The main ILSA dataset that I analyse is the 2015 wave of PISA, the OECD’s Programme for International Student Assessment (OECD Citation2016a). The PISA 2015 dataset covers not only student-level proficiency scores for a nationally representative sample of school-going 15-year-olds, but also a wide range of contextual variables, including school-level questionnaire items on teacher accountability. In the main PISA 2015 analysis, I use a dataset which has no missing observations for any of the PISA variables of interest, nor for the WVS/EVS and Hofstede sociocultural scales. This dataset comprises 346,726 pupils from 12,764 schools across 57 countries. Additionally, I analyse data from PISA 2012 (OECD Citation2014b). In addition to offering an alternative dataset for sensitivity checks, the PISA 2012 questionnaires have a richer set of items on accountability than PISA 2015, as described below.

Besides PISA, I analyse data on eighth-grade pupils from the 2015 wave of the IEA’s Trends in International Mathematics and Science Study (TIMSS; Martin et al. Citation2016). TIMSS 2015 questionnaires do not include enough accountability-related items to construct a measure of teacher accountability instruments, so I run analyses using student outcome and background data from TIMSS 2015 matched with country-level weighted means of the teacher accountability scales from PISA 2012 and 2015, in turn. The weights used to construct these country-level means were calculated PISA administrators to generate nationally representative statistics despite differences in school sizes, different numbers of schools sampled within each country, and different nonresponse rates (OECD Citation2017a). While the schools that participated in PISA 2015 may not be the same as those in TIMSS 2015 (nor those in PISA 2012), all of these datasets are nationally representative. Thus, when the accountability and student outcome data come from different assessment cycles, the accountability variables will only enter the model at the national level – similar to analyses combining student-level PISA data with national-level data on per capita GDP or the GINI coefficient (e.g. Condron Citation2011; Woessmann et al. Citation2009).

For national sociocultural context, I draw on two survey programmes. First, I use two waves of the World Values Survey (WVS), i.e. Wave 5 (conducted between 2005 and 2009; Inglehart et al. Citation2014a) and Wave 6 (2010–2014; Inglehart et al. Citation2014b), alongside one wave of the European Values Study (EVS), i.e.

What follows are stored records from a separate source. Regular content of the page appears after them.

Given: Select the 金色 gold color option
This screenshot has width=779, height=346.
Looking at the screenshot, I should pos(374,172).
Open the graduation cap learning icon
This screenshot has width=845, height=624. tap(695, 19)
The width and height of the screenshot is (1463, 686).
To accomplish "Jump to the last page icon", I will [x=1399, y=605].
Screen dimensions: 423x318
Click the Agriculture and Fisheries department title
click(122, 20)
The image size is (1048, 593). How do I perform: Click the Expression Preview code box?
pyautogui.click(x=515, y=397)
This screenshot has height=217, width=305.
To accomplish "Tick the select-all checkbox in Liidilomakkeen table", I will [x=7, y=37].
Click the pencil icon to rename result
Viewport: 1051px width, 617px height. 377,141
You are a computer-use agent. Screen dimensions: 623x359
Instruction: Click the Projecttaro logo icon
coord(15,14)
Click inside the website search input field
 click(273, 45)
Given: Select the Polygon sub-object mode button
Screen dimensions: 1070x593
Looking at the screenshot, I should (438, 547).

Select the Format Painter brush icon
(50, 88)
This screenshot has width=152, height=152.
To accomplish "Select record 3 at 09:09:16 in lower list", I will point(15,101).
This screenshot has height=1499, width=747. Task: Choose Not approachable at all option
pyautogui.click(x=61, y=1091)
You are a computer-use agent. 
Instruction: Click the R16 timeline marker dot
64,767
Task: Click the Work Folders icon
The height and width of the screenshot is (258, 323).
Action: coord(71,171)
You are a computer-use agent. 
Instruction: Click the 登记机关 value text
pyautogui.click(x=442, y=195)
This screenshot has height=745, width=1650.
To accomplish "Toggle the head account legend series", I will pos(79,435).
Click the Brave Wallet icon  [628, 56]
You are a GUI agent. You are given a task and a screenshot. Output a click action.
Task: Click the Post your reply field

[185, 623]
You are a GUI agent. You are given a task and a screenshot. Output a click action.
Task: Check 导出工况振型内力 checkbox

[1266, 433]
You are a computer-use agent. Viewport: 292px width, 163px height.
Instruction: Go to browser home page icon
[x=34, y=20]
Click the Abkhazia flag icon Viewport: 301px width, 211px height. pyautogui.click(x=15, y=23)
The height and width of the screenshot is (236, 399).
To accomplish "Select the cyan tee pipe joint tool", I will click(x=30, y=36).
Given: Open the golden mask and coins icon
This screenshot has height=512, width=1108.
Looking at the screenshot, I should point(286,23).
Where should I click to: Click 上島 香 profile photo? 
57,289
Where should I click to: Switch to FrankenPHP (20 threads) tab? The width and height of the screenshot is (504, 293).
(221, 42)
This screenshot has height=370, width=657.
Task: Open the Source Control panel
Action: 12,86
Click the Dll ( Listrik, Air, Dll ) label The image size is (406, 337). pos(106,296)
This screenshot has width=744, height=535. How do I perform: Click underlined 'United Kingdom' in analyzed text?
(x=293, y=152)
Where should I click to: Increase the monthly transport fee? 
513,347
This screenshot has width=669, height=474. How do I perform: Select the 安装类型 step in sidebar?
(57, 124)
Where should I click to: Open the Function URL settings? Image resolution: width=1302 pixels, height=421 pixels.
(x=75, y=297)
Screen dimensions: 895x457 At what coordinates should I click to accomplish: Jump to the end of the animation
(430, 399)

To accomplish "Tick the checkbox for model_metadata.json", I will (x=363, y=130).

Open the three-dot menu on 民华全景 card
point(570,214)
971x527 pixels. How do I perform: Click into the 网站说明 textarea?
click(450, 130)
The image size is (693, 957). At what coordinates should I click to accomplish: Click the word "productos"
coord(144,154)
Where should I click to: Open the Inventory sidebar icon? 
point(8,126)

Wave 4 (2008–2010; EVS Citation2011). WVS/EVS is the largest international survey programme on culture, conducted as face-to-face interviews with nationally representative samples of at least 1,000 adult residents in each participating country per wave (EVS Citation2016; WVS Association Citationn.d.). Additionally, I use two sociocultural indices – power distance and uncertainty avoidance – from Geert Hofstede’s Values Survey Module. Hofstede’s dataset is also known as the IBM study because the bulk of the surveying was conducted with IBM employees in 72 countries between 1967 and 1973 (Hofstede Citation2001). This longstanding research programme is highly influential in cross-cultural survey measurement and organisational behaviour (see Taras, Kirkman, and Steel Citation2010, for a review). Besides sociocultural context, I also include country-level GDP data from the Penn World Table 9.0 (Feenstra, Inklaar, and Timmer Citation2016).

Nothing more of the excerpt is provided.